参考文本:
这两个模块都有放进Boss baseline的代码中，但我发现并没有让模型的效果变得更好，所以在 main function 模块的最后用了两个全局变量来决定是否使用（这里也有可能是我的用法或者架构问题，才使得效果不好，欢迎大家提出意见）。

Ablation Study

这里做一下 Self-Attention Pooling 和 AMSoftmax 在 epoch=70,000 下的消融实验。

这里的 AMSoftmax 接受的是 pred_layer 后的输出而非 pred_layer 的输入，我尝试过接受 pred_layer 的输入（也就是encoder 的输出），然后在 AMSoftmax 中重新训练一个全连接层，但效果依旧不好，这里我更倾向于是代码的问题，如果能有改进的建议，非常感谢 : )

	Public Score	Private Score
Boss	0.95125	0.9535
+ Self-Attention Pooling	0.94925	0.9555
+ AMSoftmax	0.94925	0.951
+ Combined Hints	0.94925	0.951

Gradescope

The variant of Transformer

简单介绍一个 Transformer 的变体，结合模型架构图。

既然完成 Strong baseline 的 Hint 是将模型架构转变为 Conformer，那这里就直接以 Conformer 为例子进行介绍，源代码：Pytorch 版本。

模型架构图

1. SpecAug （简单了解即可）

使用了数据增强的方法进行处理，所引用的相关论文为：

[1904.08779] SpecAugment: A Simple Data Augmentation Method for Automatic Speech Recognition
该篇论文的 Augmentation Policy：
- Time wraping
  在时间维度上对频谱进行非线性变换，以模拟声音的变化。论文原文中使用的是 tensorflow 中的 sparse image warp 进行处理的。
- Frequency masking
  在频率维度掩码，在频率维度上随机选择（根据均匀分布）一些连续的频带，并将其值设为零，以模拟声音的噪声或失真。
- Time masking
  在时间维度掩码，基本同上。
[1912.05533] SpecAugment on Large Scale Datasets
- 基于上面的方法进行了研究，证明了其在大规模数据集任务上的有效性。
- Adaptive masking
  作者认为对于不同长度的语音使用固定的掩码并不合适，使用了自适应掩码。

2. Convolution Subsampling

将 conv2d 的 stride 设置为 2 进行下采样操作。

推荐拓展阅读：Pooling vs. stride for downsampling

class Conv2dSubampling(nn.Module):
    def __init__(self, in_channels: int, out_channels: int) -> None:
        super(Conv2dSubampling, self).__init__()
        self.sequential = nn.Sequential(
            nn.Conv2d(in_channels, out_channels, kernel_size=3, stride=2),
            nn.ReLU(),
            nn.Conv2d(out_channels, out_channels, kernel_size=3, stride=2),
            nn.ReLU(),
        )

    def forward(self, inputs: Tensor, input_lengths: Tensor) -> Tuple[Tensor, Tensor]:
        outputs = self.sequential(inputs.unsqueeze(1))
        batch_size, channels, subsampled_lengths, sumsampled_dim = outputs.size()

        outputs = outputs.permute(0, 2, 1, 3)  # (batch_size, subsampled_lengths, channels, subsampled_dim)
        outputs = outputs.contiguous().view(batch_size, subsampled_lengths, channels * sumsampled_dim)

        output_lengths = input_lengths >> 2
        output_lengths -= 1

        return outputs, output_lengths

3. Linear & Dropout

Linear
对经过下采样处理后的数据做一个映射，((input_dim - 1) // 2 - 1) // 2是下采样之后的维度。
Dropout
随机失活层，在训练过程中以一定的概率随机丢弃一些特征，用于防止过拟合。

class ConformerEncoder(nn.Module):
    def __init__(self, ...):
        ...

作答要求: 请把参考文本中以“这里的 AMSoftmax 接受的是”开头的段落改写得更简短，并保留其主要事实。

提供材料:
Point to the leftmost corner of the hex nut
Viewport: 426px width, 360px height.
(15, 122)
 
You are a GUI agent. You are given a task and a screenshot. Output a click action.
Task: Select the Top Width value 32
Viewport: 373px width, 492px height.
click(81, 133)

例题解答: AMSoftmax 接受的是 pred_layer 后的输出，而非其输入。我也试过改用 pred_layer 的输入（即 encoder 的输出），并在 AMSoftmax 中重新训练一个全连接层，但效果仍然不好。我更倾向于认为这是代码的问题，欢迎提出改进建议。